Eine anpassbare Scrubbing-Geschwindigkeit beim Spulen? Nicht in 1.x, nicht in 2.x..
Physische Lautstärketasten beim iPod Touch 1G? Fehlanzeige. Multitasking? Kam spät. Gesten am iDevice? Kommt erst noch. Infos auf dem Home Screen? In Arbeit. GPS am iPhone? Zu akkuintensiv? Oder doch nicht?
Ein Touchpad mit hochauflösendem Display? Niemand weiß es.
Langer Rede, kurzer Sinn: Ja, Apple hat eine gute R&D Quote. Die Apple Aktie hat immer wieder die Erwartungen gesprengt. Apple hat immer wieder reagiert und nachgelegt. Chapeau.

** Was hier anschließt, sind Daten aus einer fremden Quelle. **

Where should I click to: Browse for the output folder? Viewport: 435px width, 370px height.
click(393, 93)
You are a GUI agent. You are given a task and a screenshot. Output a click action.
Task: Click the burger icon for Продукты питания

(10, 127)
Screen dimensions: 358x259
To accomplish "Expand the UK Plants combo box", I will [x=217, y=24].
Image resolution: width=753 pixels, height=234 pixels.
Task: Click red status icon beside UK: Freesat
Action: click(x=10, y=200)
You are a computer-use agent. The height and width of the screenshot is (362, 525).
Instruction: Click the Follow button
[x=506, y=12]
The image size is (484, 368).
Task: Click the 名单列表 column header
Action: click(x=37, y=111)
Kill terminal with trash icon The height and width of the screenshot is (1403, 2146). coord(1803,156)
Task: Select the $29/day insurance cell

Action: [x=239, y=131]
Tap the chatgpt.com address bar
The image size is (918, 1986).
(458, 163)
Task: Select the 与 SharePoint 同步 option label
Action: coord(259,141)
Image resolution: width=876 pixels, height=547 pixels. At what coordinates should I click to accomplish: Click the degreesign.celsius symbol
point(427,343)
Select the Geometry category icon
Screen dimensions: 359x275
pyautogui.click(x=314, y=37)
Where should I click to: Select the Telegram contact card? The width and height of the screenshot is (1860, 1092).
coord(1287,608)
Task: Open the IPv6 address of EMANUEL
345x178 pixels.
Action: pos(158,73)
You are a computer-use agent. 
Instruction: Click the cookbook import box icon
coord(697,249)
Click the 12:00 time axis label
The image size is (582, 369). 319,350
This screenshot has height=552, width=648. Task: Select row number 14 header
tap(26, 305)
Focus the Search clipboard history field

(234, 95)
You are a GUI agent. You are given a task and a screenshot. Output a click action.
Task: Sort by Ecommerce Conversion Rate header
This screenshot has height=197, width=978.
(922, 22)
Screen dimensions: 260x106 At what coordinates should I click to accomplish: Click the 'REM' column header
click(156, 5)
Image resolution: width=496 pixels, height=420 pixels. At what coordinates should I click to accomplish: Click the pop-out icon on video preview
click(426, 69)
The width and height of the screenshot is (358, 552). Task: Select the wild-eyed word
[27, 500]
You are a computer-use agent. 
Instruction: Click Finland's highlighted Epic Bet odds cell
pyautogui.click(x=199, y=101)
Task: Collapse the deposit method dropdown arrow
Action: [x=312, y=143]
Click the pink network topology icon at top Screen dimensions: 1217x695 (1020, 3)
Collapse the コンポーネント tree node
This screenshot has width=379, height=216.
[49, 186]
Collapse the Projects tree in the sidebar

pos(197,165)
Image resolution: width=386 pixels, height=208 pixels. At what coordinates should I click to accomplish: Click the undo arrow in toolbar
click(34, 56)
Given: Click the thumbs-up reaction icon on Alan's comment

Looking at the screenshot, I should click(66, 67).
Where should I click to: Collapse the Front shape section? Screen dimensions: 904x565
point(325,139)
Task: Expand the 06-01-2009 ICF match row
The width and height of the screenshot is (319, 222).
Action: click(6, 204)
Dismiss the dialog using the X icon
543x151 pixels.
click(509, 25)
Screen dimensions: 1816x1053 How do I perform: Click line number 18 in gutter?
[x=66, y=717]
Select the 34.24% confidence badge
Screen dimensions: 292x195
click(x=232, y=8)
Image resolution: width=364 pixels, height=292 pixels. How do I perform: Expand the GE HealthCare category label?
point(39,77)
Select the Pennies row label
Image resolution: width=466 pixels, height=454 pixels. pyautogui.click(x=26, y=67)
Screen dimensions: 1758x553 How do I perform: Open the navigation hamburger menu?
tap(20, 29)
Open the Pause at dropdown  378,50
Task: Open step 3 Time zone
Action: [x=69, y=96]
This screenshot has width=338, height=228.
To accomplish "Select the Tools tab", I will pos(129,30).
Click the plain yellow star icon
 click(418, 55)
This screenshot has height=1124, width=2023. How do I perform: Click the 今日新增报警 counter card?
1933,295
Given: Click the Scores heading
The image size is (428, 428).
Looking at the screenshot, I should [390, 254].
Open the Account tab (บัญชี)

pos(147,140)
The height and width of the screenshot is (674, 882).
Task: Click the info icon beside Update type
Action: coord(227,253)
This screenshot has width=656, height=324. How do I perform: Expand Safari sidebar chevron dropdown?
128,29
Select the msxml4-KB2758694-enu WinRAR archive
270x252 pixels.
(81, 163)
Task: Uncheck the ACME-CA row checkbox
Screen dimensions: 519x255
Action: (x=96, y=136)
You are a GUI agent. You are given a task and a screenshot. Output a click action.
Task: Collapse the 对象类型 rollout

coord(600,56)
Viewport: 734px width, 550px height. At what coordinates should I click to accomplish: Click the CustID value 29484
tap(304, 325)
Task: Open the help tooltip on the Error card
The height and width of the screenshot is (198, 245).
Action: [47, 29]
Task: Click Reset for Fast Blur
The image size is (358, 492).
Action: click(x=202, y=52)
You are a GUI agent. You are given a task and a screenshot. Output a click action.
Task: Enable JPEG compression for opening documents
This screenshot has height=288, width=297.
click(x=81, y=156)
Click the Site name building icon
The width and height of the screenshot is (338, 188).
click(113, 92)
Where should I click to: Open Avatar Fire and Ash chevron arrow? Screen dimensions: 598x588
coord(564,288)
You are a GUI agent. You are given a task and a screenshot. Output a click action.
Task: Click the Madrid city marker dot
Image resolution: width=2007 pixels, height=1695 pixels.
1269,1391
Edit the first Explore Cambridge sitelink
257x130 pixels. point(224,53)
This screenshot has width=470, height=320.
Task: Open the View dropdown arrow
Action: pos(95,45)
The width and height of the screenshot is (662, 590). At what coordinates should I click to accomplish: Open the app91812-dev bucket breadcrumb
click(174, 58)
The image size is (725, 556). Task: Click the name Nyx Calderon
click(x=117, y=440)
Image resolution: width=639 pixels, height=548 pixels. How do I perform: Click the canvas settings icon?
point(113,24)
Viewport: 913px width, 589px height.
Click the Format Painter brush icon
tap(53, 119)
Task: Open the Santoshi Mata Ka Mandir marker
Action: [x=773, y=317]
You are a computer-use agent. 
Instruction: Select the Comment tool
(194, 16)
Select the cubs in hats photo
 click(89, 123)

Aber Apple ist langsam. Nenn es von mir aus: Apple geht mit Bedacht vor. Mit der neuen Produktklasse iDevice konnten sie den Rahm abschöpfen. Die Innovationskurve wird aber flacher. Während sie bei Mitbewerbern eher exponentiell verläuft. Da kann Apple noch so viele Gerichtsverfahren anstreben und auf Patente pochen. Die Kundschaft will Tempo und die Kundschaft will die Kür. Hier muss Apple reagieren sonst überholt sie jemand anders.